:: Text to read ::
There's no reason a halfling PC shouldn't be Swolecules, Halfling demigod of Buffness while statted halflings aren't.

Except because elephants and mice or something. Are there even statted mice in 5e?
Why is it fair that 1st level halflings can be so much stronger than average halflings, but goliaths are not allowed to be an equal amount stronger than average goliaths?

I don't think it's unfair that things make sense.
 

I wouldn't say 'bothers', because appearance has no mechanical effect. But I would say that it would be better (more accurate) to not talk of races as 'hauntingly beautiful' if they have the exact same Charisma bonus as every other race.
No book hand, but does the 5e PHB actually attribute "physical beauty" to Charisma as a stat anymore? I would be surprised if it did since Charisma and Beauty have been divorced since the 1e days of the Comeliness stat.
 

Both are frequent excuses to make the game less fun for people like me?
I'm sorry. If you like games where internal coherence in rules is broken you are welcome. The next time we play tennis togheter, I'll first say you that the net is 1 meter high but when it's my turn the net magically go to ground. It's ok for you?
Internal coherence is actually funny and a credible world enhance the suspension of disbelief. This is how it works normally. I don't want to say you are not normal, of course. But try not to push too much your position because it can be easily became paradoxical.
 

There is no evidence in the rules that PC are special in this sense.

Well, a commoner's stats would be a statistical outlier regardless of which of the official stat generation methods you used. So, yes, PCs are special in this sense.

Apes has 16 instead of 10 exactly for the same reason Orc has +2 STR. And is perfectly coherent with the assumption of the physics of the game world. So, again: why ASI is bad?

Because it tends to cause people to pick the same race/class combinations. Sorry if you missed that upthread.
:::
:: Provided material ::
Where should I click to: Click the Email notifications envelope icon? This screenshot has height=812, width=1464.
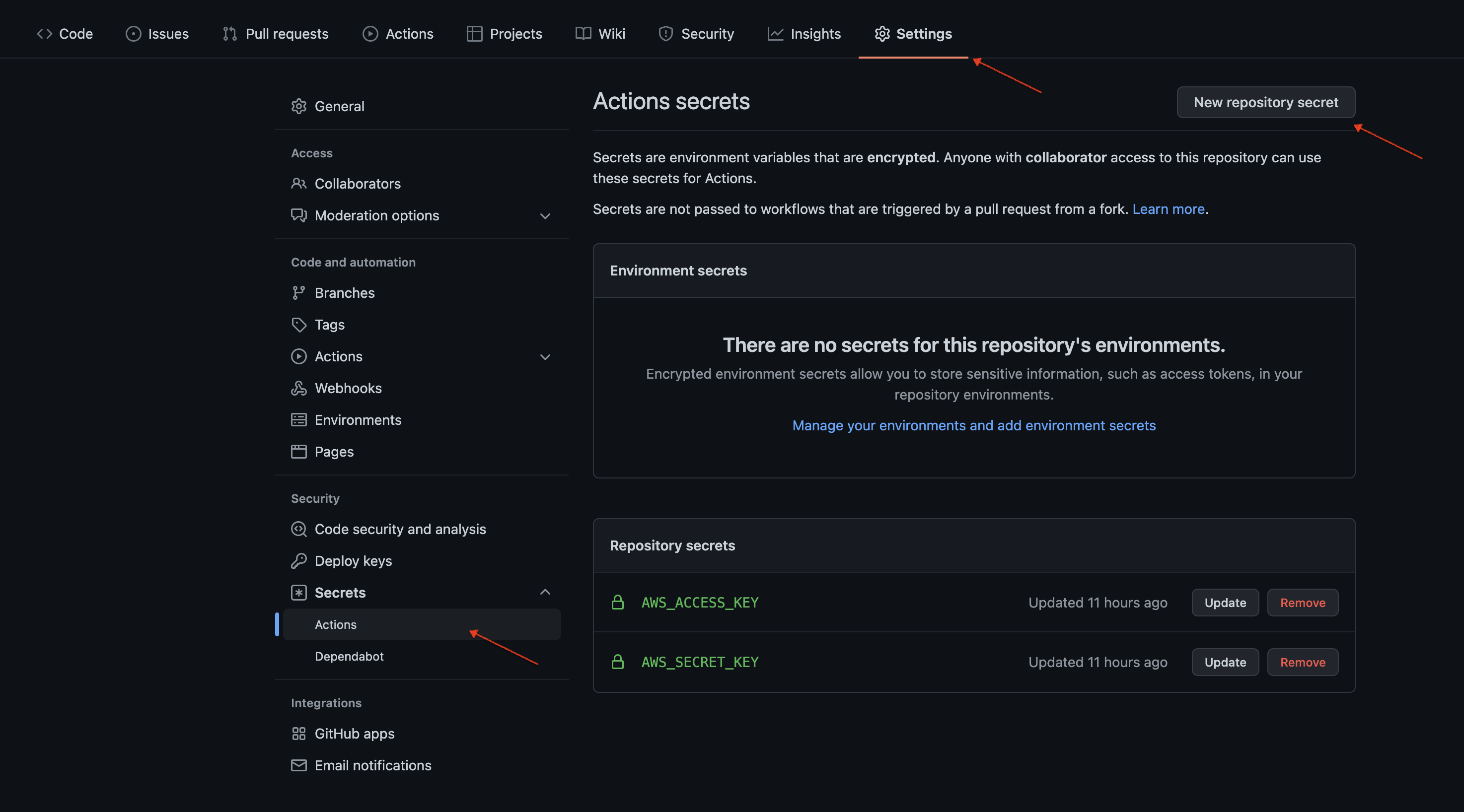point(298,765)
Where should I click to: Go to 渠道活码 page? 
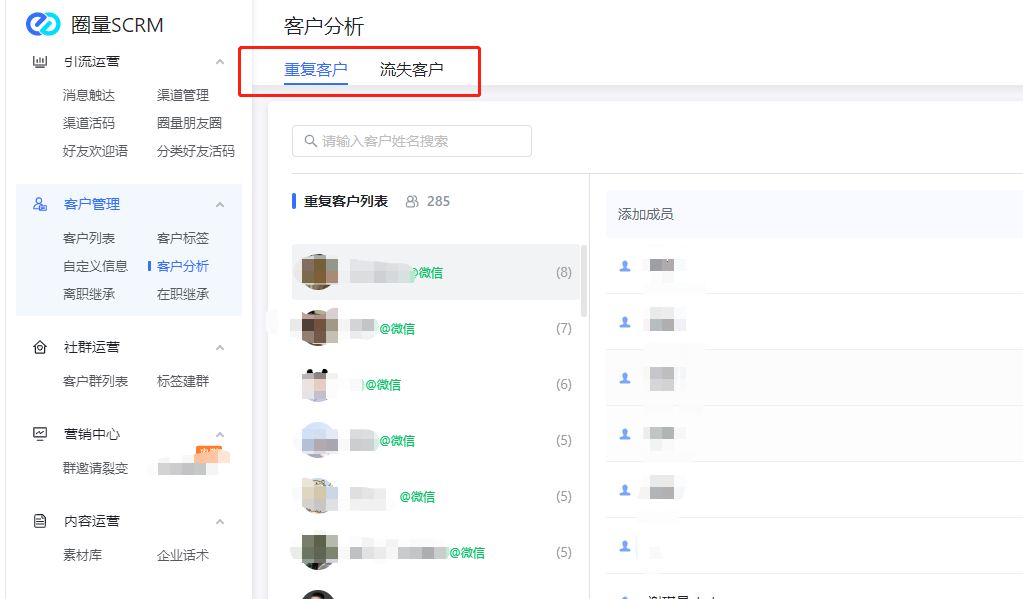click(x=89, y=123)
:::
▶ Directions for this task
Carry on the forum debate about racial ability score bonuses in 5e, writing what comes after its last post.

▶ Result of the exercise
 

I know it's easier to denigrate something if you simplify it to ridiculous statements, but you seem smarter than that. I suppose some people in favor of floating initial ASIs might be turning a blind eye to how that approach affects other aspects of chargen, but to say the entire argument is focused on just one thing and completely ignores everything else...well, I know for a fact that's not the case.

I just want to avoid shoehorning things in to suit our arguments here.
Fair enough. I'll choose my words more carefully.

In an earlier post I recapped the floating ASI position and was told it was correct. So I took it too far when I stated people turn a blind eye to all other things. But it does seem to me that some leave the other variables out of the equation during large sections of their argument. That is more what I was trying to point out. Thanks for correcting me.
 

I'm sorry. If you like games where internal coherence in rules is broken you are welcome. The next time we play tennis togheter, I'll first say you that the net is 1 meter high but when it's my turn the net magically go to ground. It's ok for you?
Internal coherence is actually funny and a credible world enhance the suspension of disbelief. This is how it works normally. I don't want to say you are not normal, of course. But try not to push too much your position because it can be easily became paradoxical.
You keep using this phrase "internal coherence" but could you explain why racial ASIs are necessary for "internal coherence"?
 

"Dwarves in general are hardy, but you can play what you want," is too far a reach for you?
If I may, the issue is instead.

"Both Player Characters who are an Elf or Dwarf or indeed anything, can be as hardy as any other Player Character." and it breaks the suspension of disbelief for some.

I would never think to myself, yes a Halfling should be as functionally strong (size, special rules, ASI) as a Goliath which also intends to be strong.

Essentially the Strongest Halfing PC should (in my mind only!) never be able to be as strong, as the Strongest Goliath PC.

I'm aware that as of 5e right now, 20 is the max, but I see this as a failing of the system as it is RIGHT NOW, being made even worse, for me, with Tasha's.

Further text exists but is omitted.